Stored records
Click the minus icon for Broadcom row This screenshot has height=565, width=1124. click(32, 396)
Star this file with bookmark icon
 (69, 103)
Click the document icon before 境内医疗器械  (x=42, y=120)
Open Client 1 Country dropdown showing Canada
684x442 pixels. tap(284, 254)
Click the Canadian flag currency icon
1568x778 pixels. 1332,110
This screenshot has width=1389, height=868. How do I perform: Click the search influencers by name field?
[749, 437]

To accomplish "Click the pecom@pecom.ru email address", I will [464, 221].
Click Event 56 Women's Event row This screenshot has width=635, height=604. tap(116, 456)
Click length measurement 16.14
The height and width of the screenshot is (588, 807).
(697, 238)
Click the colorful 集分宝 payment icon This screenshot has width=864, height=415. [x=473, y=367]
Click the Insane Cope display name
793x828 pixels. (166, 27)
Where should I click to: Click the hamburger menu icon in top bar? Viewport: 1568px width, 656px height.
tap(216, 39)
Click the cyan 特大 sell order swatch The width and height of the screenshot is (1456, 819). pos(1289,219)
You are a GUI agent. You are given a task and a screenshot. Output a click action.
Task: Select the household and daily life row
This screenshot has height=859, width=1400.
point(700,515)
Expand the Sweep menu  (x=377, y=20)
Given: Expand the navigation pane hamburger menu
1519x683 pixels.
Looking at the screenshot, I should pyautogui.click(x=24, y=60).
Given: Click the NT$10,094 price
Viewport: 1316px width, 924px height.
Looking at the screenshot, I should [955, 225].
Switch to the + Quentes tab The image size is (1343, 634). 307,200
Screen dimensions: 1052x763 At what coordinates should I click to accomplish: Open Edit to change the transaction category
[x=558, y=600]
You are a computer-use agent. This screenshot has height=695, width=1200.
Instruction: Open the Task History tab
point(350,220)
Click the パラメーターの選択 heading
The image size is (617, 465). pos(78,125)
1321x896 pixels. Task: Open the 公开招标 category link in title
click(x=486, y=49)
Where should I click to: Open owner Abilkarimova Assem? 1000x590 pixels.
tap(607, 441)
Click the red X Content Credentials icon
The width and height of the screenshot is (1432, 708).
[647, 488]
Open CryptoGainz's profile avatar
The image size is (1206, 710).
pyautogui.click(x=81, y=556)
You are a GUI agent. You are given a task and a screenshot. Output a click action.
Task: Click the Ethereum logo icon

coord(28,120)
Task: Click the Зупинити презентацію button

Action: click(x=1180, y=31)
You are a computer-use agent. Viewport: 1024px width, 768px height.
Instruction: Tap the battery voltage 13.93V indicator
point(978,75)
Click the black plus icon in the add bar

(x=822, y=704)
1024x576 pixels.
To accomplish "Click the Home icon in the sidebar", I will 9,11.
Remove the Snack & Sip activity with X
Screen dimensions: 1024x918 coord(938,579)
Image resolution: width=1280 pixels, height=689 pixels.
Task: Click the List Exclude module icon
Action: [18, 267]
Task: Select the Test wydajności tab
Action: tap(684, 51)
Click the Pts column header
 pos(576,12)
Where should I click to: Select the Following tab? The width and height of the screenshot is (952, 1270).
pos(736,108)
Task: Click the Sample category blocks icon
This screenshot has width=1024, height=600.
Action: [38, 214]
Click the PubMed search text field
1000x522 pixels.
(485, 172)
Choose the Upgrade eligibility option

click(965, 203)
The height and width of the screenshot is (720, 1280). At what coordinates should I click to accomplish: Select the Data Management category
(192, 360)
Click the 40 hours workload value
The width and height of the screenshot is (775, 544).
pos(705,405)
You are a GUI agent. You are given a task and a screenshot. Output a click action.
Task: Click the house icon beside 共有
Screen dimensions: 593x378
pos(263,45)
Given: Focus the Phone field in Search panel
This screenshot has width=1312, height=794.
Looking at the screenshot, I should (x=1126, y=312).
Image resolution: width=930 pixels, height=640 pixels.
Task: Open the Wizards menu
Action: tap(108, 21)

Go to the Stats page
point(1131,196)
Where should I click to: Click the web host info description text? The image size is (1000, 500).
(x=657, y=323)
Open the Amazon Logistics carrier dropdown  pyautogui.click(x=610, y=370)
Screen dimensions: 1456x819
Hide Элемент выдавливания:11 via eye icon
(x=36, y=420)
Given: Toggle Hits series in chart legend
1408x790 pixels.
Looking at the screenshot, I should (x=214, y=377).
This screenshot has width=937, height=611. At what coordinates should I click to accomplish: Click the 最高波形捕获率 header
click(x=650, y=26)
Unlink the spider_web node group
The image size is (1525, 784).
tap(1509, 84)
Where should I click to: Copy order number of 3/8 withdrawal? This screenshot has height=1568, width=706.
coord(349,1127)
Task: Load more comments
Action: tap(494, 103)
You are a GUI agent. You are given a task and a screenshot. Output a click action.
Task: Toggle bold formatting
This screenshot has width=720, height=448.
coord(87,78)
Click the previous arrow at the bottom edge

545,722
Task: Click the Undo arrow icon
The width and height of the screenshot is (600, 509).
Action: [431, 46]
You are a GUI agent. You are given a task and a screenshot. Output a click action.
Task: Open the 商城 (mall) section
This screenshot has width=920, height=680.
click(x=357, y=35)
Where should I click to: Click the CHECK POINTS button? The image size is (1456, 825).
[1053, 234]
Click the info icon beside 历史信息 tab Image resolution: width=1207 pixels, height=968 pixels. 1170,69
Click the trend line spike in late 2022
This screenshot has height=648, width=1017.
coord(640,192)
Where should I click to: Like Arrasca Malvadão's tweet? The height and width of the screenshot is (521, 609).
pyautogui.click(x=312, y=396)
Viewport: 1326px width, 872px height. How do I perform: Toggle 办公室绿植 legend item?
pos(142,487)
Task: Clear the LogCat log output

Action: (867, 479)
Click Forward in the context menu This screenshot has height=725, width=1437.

● EXERCISE GOAL:
If a line above contains the word "Expand", list it.

● RESULT OF THE TASK:
Expand the Sweep menu  (x=377, y=20)
Given: Expand the navigation pane hamburger menu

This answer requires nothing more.